I don't ken the emboldening. The positive duty for pro-abortionists is to make abortion accessible, free, legal, and a universal human right. This positive duty is obviously MORE (not "less") powerful than the negative duty — which is not to hinder abortion. Why? Just because pro-birthers don't hinder abortion, doesn't mean pro-birthers will donate money to fund abortions or report to the Royal College of Physicians physicians who don't abort women . Pro-birthers can be willfully blind.
Herring, Criminal Law: Text, Cases, and Materials (8 edn, 2018). p. 106
J. Dressler, ‘Some Brief Thoughts (Mostly Negative) about “Bad Samaritan” Laws’ (2000) 40 Santa Clara Law Review 971 at 981– 9 2.
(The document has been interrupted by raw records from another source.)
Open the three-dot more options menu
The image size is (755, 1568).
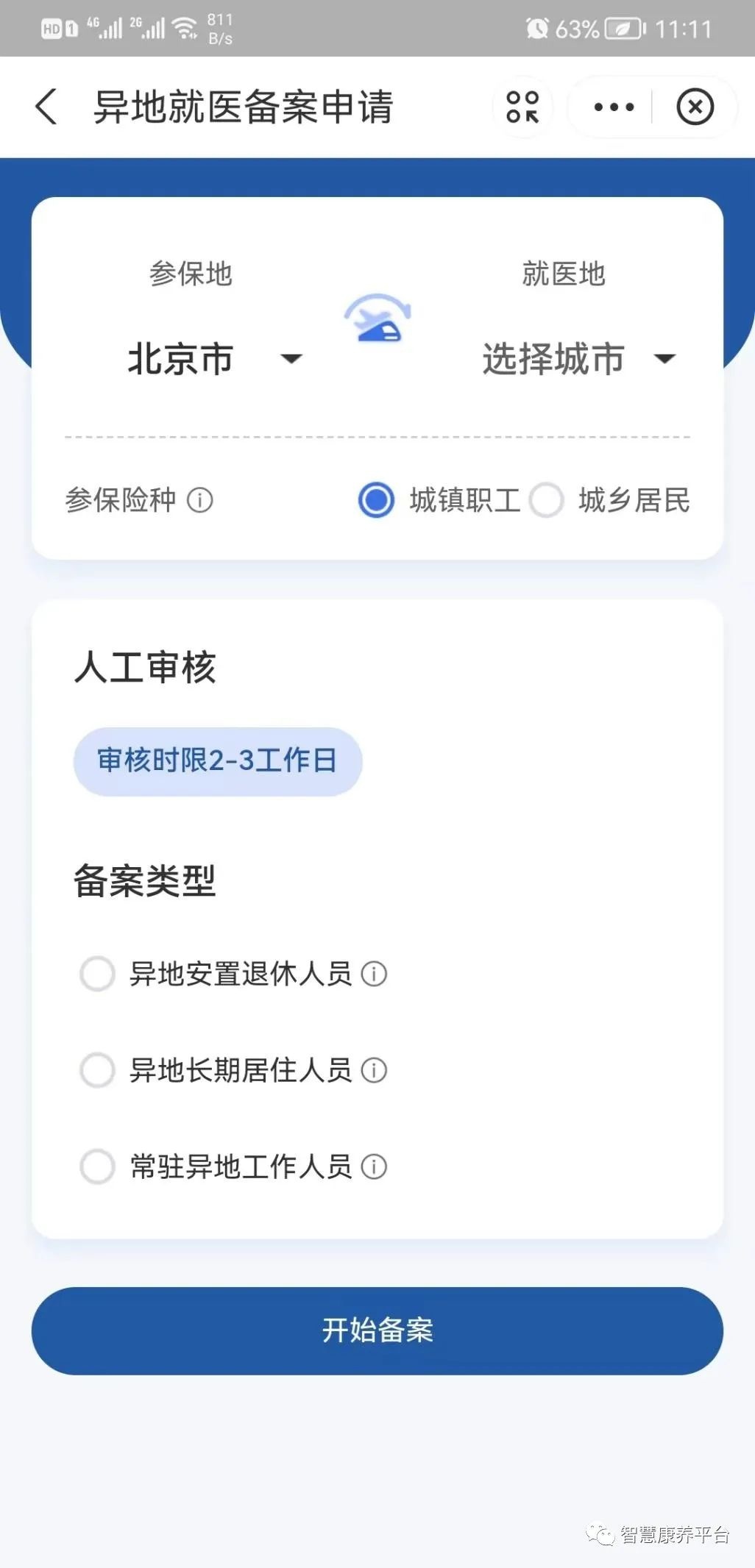click(614, 107)
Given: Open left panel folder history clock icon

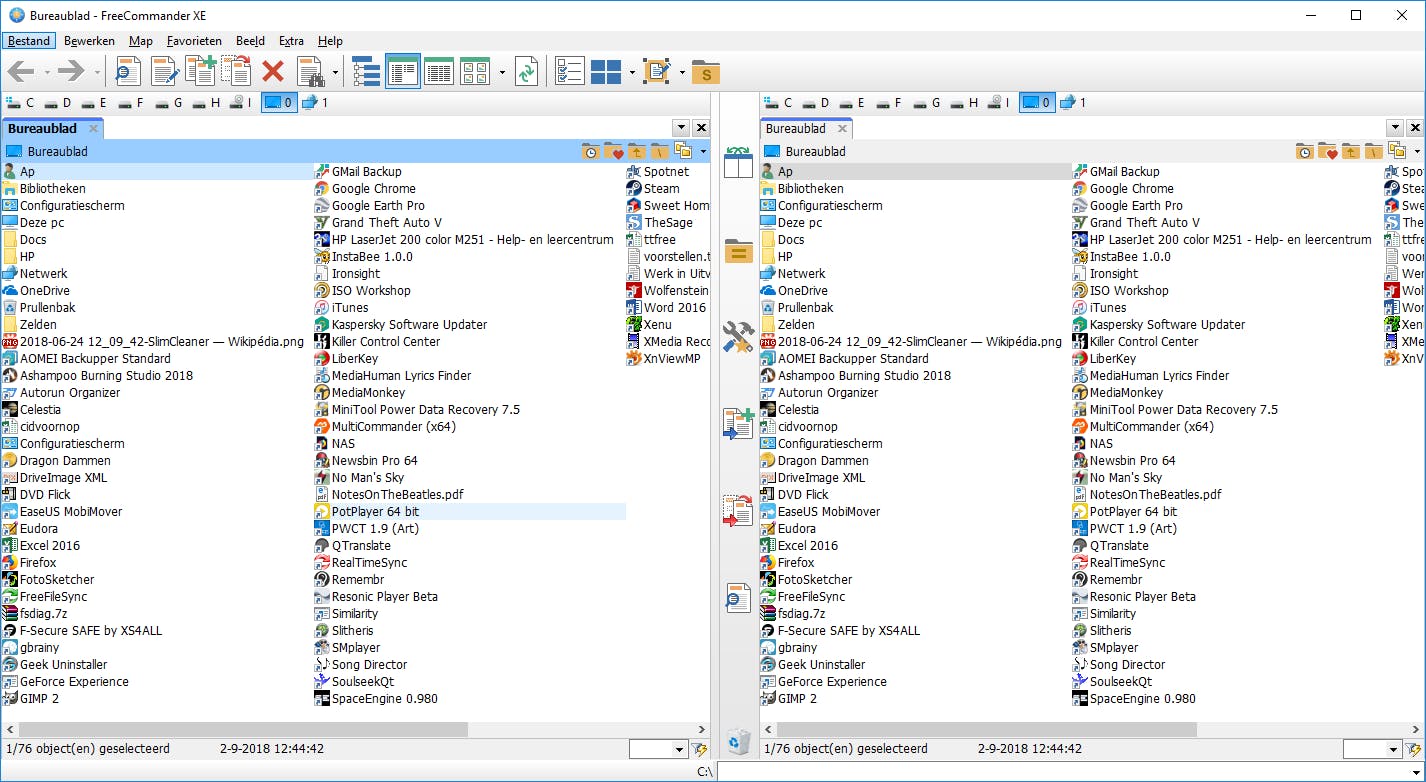Looking at the screenshot, I should (591, 152).
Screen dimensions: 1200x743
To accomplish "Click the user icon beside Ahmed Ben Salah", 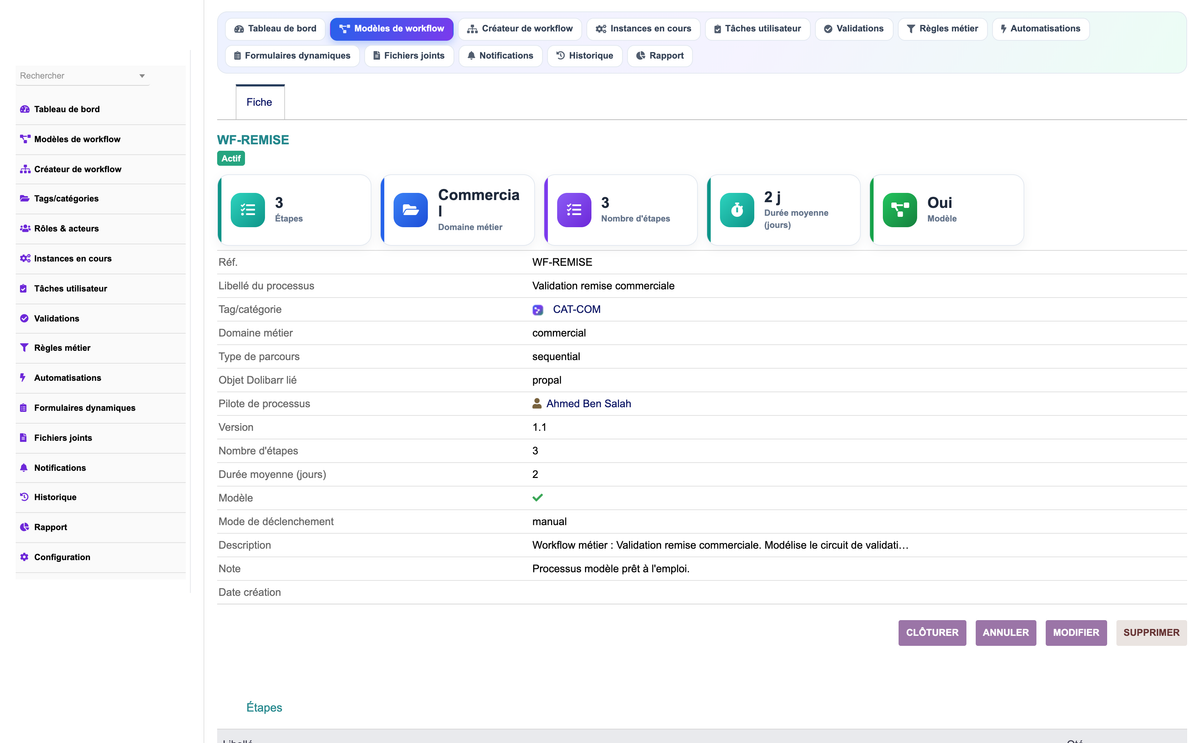I will coord(537,404).
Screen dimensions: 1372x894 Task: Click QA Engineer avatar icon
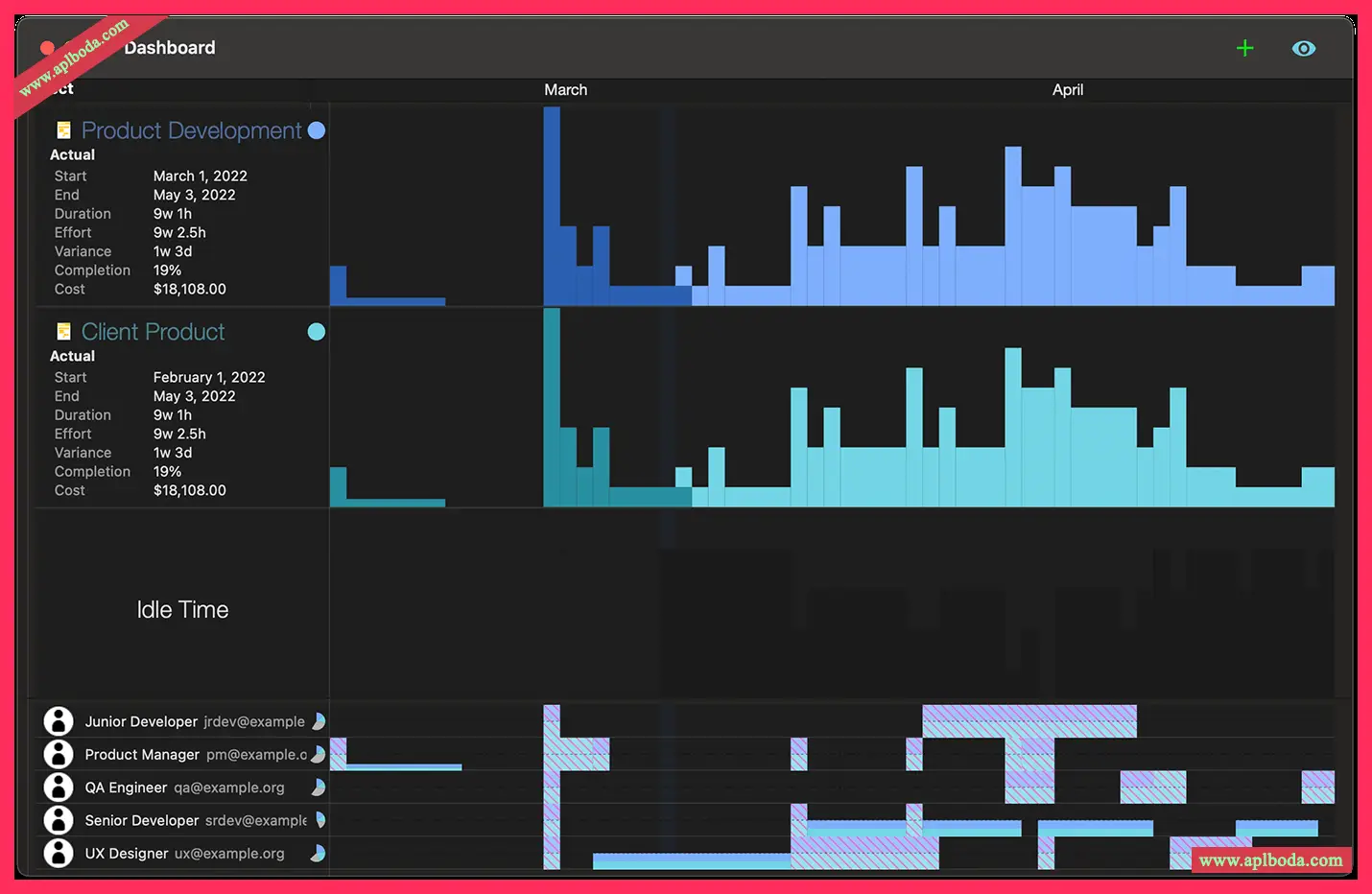(x=59, y=787)
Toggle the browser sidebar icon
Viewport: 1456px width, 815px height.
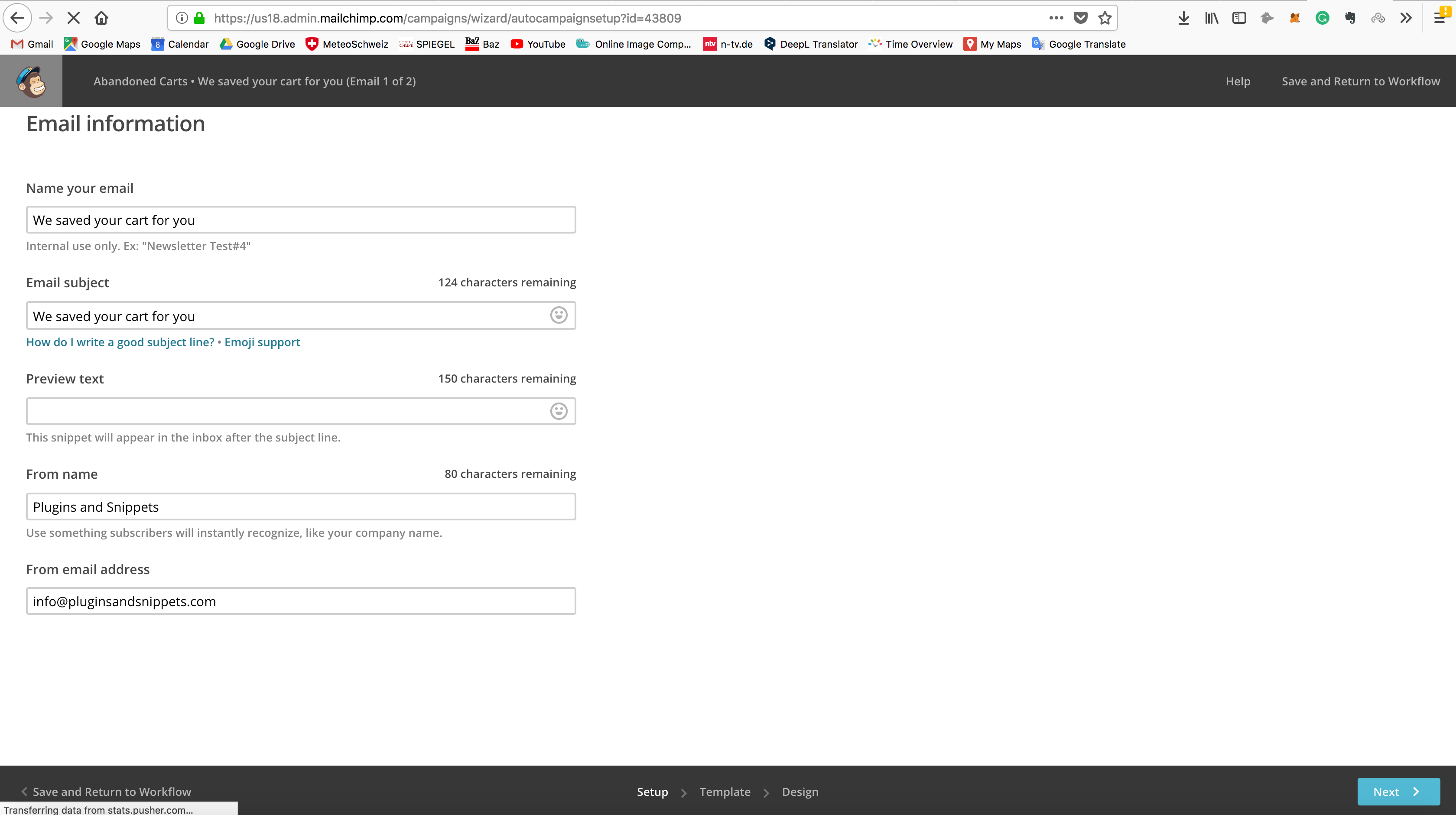1239,18
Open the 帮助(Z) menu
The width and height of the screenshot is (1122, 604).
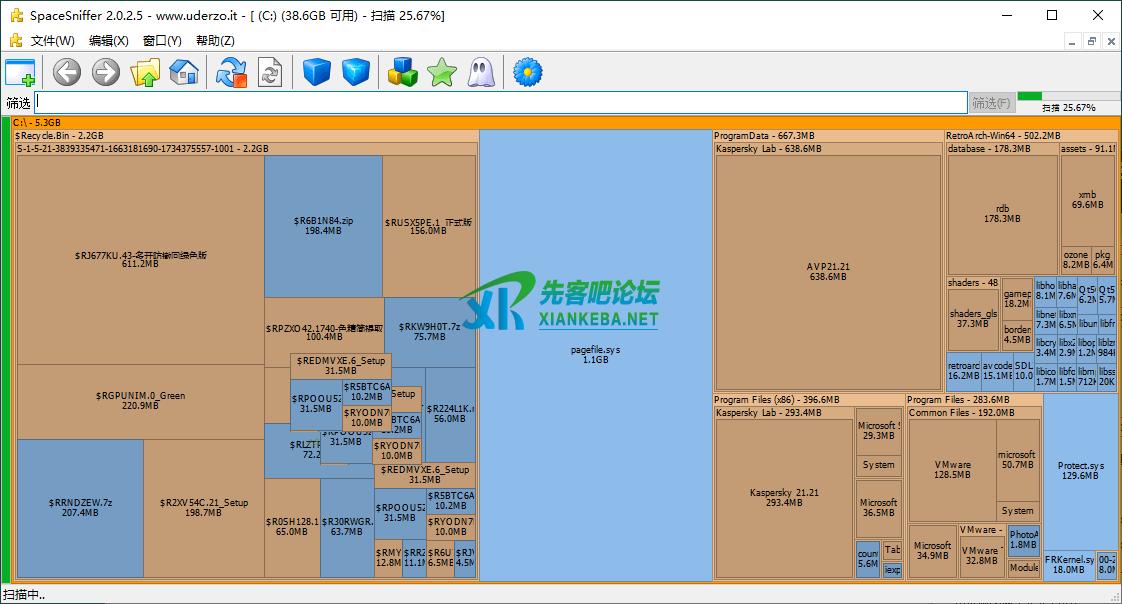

There is one final reason to question the wisdom of BS [Bad Samaritan] statutes. Not only are positive duties morally less powerful than negative ones, but they also restrict human liberty to a greater degree. A penal law that prohibits a person from doing X (e.g. unjustifiably killing another person) permits that individual to do anything other than X (assuming no other negative duty). In contrast, a law that requires a person to do Y (e.g. help a bystander) bars that person from doing anything other than Y. The edict that ‘no student may laugh aloud at a fellow student’s silly answers to a professor’s questions’ only marginally restricts a student’s autonomy— she can silently laugh at her colleague, sleep through the answer, or walk out of the room to protest the student’s stupidity, just to name a few examples. However, a rule requiring a student to ‘provide reasonable assistance to a fellow student in jeopardy of offering a silly answer to a professor’s question,’ not only is less precise, but also prevents students from doing anything other than help.